Tawuran yang diduga terjadi antara supporter grup musik tong-tong Angin Ribut dan Gong Mania, dinilai dapat menyebabkan terjadinya distorsi atau hilangnya nilai-nilai kebudayaan Sumenep. Budayawan Sumenep Ibnu Hajar menjelaskan bahwa tragedi tersebut merupakan tanda tidak adanya kesadaran komunal di masyarakat, baik sebagai pelaku maupun penikmatnya seperti para supporter tersebut.

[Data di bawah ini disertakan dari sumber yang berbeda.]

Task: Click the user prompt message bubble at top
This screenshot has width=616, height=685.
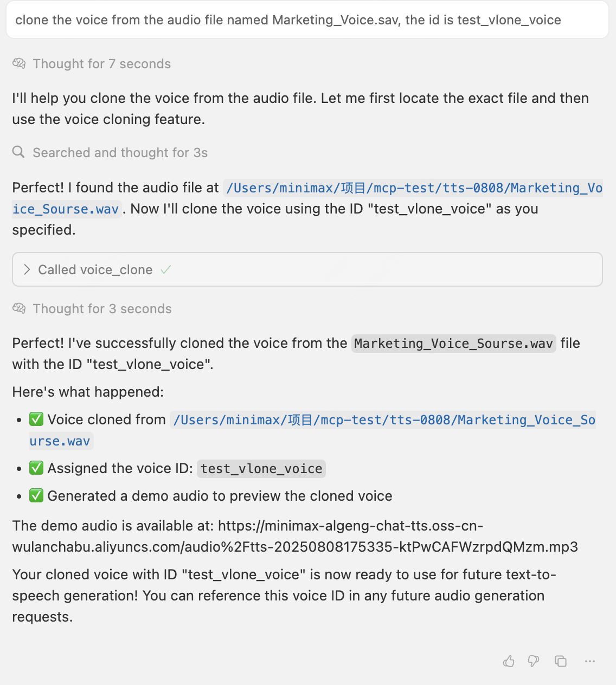Action: [x=307, y=20]
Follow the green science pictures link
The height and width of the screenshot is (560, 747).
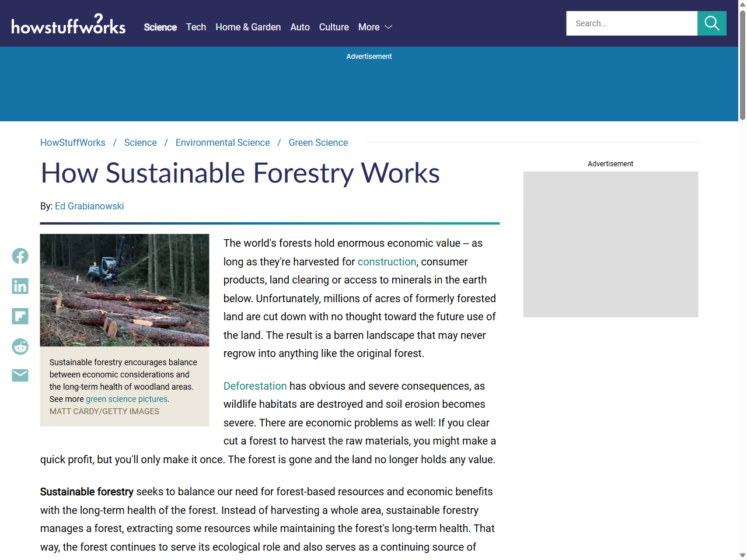click(126, 399)
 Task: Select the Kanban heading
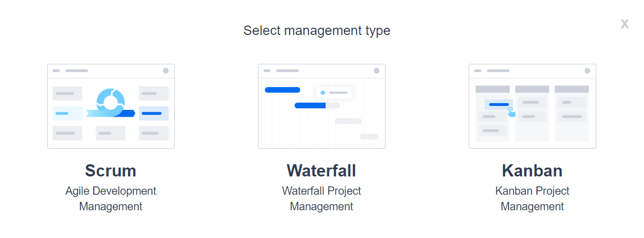[x=532, y=170]
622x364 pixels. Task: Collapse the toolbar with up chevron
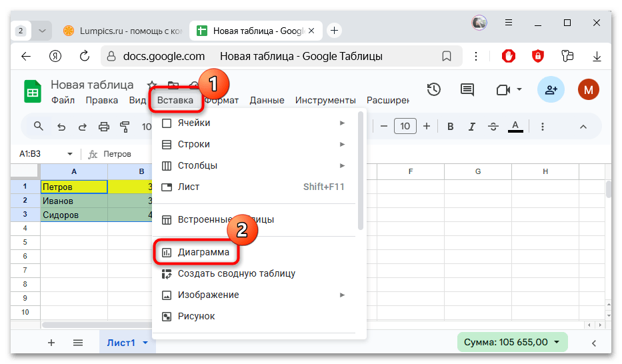click(x=583, y=127)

Ibnu Hajar menyebutnya sebagai PR komunal yang harus disadari bersama, karena jika tidak, akan terjadi distorsi kebudayaan atau bahkan tragedi kebudayaan yang lebih parah. Kejadian ini belum pernah terjadi sebelumnya dalam pertunjukan kebudayaan atau ajang kesenian manapun yang digelar di Kabupaten Sumenep. Ibnu Hajar menyayangkan peristiwa ini dan menegaskan bahwa hal ini merupakan pukulan telak bagi kita semua.

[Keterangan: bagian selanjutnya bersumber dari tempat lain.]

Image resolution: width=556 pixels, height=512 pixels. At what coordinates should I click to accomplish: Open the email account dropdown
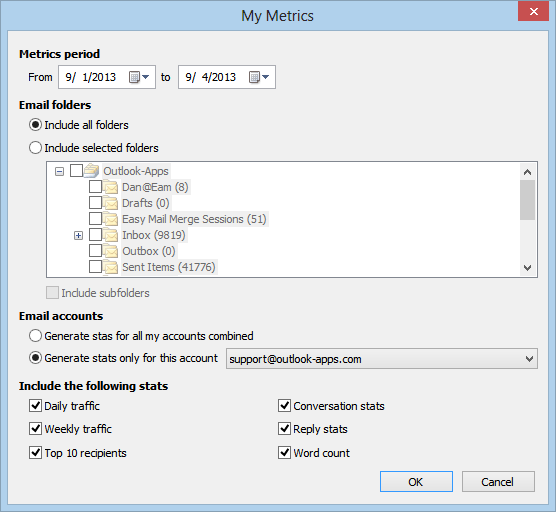pos(382,359)
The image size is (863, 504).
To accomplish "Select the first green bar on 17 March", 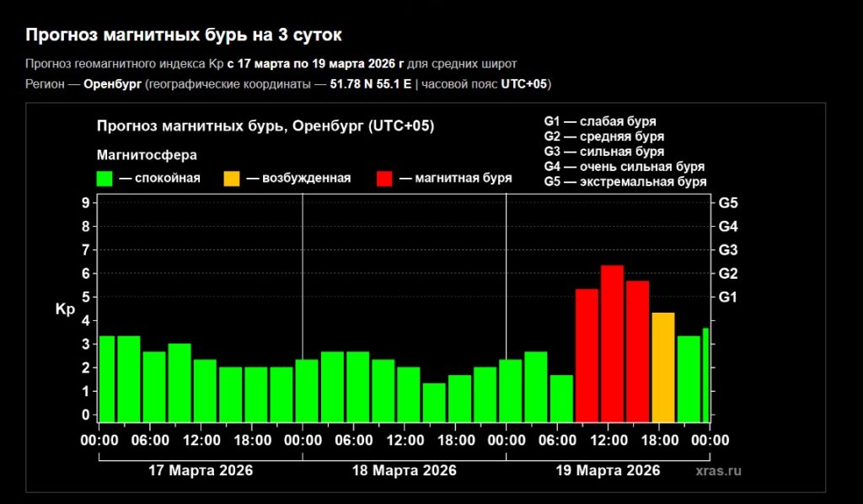I will [106, 378].
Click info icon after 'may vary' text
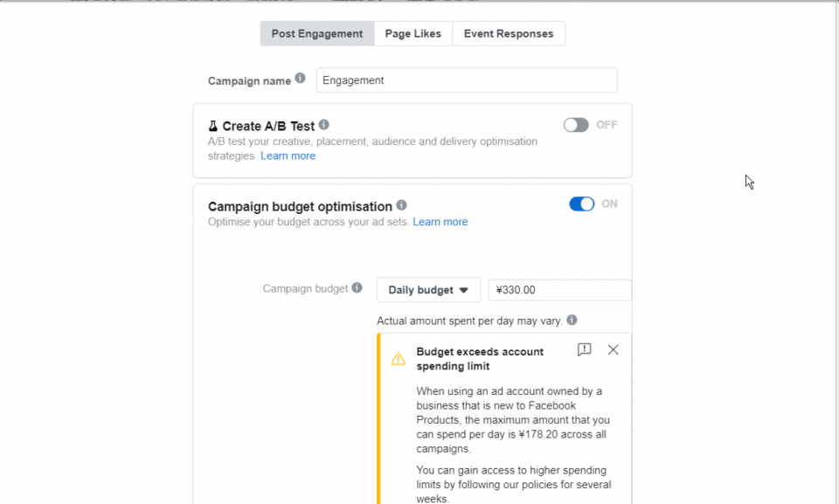The height and width of the screenshot is (504, 839). point(572,320)
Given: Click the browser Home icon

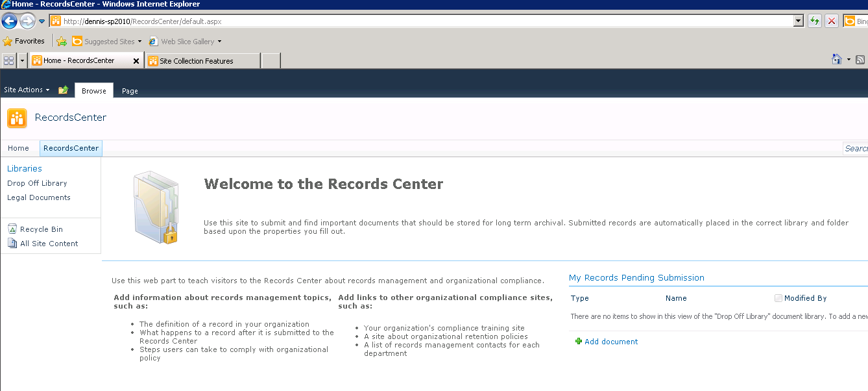Looking at the screenshot, I should pos(836,59).
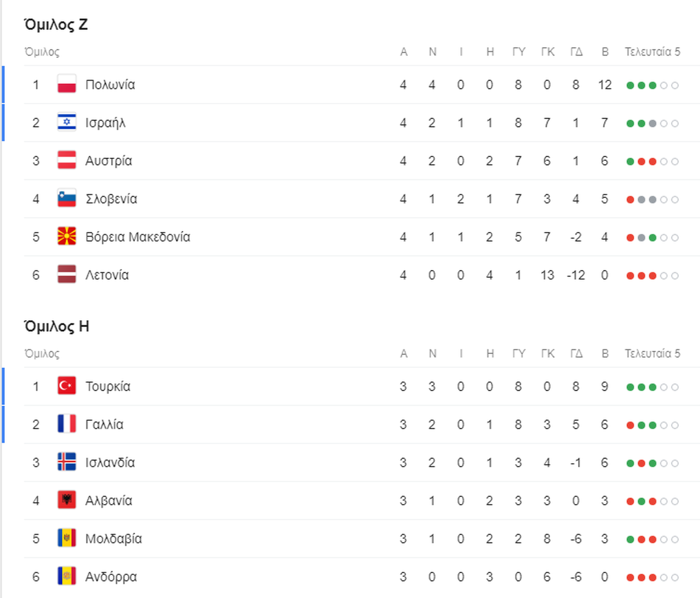The image size is (700, 598).
Task: Click the Όμιλος Ζ group heading
Action: (56, 25)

Padahal, musik tong-tong seharusnya diajukan sebagai kekayaan tak benda milik Kabupaten Sumenep. Namun, jika terjadi seperti ini, penikmatnya justru mendistorsi sendiri kekayaan intelektual tersebut. Musik tong-tong sejak awal hadir sebagai wadah untuk mengekspresikan kebudayaan dan sebagai media pemersatu masyarakat. Melalui bunyi-bunyian yang indah dan harmonis dari musik tong-tong, tergambarlah harmoni dan keseragaman dalam kehidupan.

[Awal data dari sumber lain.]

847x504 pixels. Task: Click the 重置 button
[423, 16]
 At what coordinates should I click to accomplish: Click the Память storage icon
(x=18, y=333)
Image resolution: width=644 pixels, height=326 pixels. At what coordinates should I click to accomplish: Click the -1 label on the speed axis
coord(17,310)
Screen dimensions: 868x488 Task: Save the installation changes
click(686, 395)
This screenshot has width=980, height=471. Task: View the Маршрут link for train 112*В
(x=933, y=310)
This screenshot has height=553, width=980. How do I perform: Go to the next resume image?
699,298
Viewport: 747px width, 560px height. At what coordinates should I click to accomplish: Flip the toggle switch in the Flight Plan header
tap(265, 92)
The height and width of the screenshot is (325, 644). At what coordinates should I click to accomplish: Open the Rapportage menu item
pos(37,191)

Oleh karena itu, Ibnu Hajar berharap agar kejadian serupa tidak terulang lagi dan masyarakat dapat menikmati kesenian dengan olah rasa sehingga keindahannya dapat terlihat dan dirasakan bersama. Jangan hanya menjadi ajang hura-hura, tetapi bagaimana kesenian dan kebudayaan yang disajikan dapat menggugah budi pekerti kita.
Sumenep, Suaraindonesia.co.id – Tawuran yang diduga terjadi antar supporter grup musik tong-tong Angin Ribut dan Gong Mania, dinilai dapat menyebabkan terjadinya distorsi atau hilangnya nilai-nilai kebudayaan Sumenep. Budayawan Sumenep Ibnu Hajar menjelaskan, tragedi itu merupakan sebuah tanda tidak adanya kesadaran komunal di masyarakat, baik sebagai pelaku maupun penikmatnya seperti para supporter tersebut.
“Ini PR (Pekerjaan Rumah) komunal ya PR kita bersama kalau ini tidak disadari maka akan terjadi distorsi kebudayaan bahkan lebih sarkas lagi saya menyebutnya tragedi kebudayaan,” jelasnya.
Apalagi kata dia kejadian ini sebelumnya tidak pernah terjadi dalam pertunjukan kebudayaan maupun ajang kesenian manapun yang digelar di Kabupaten Sumenep.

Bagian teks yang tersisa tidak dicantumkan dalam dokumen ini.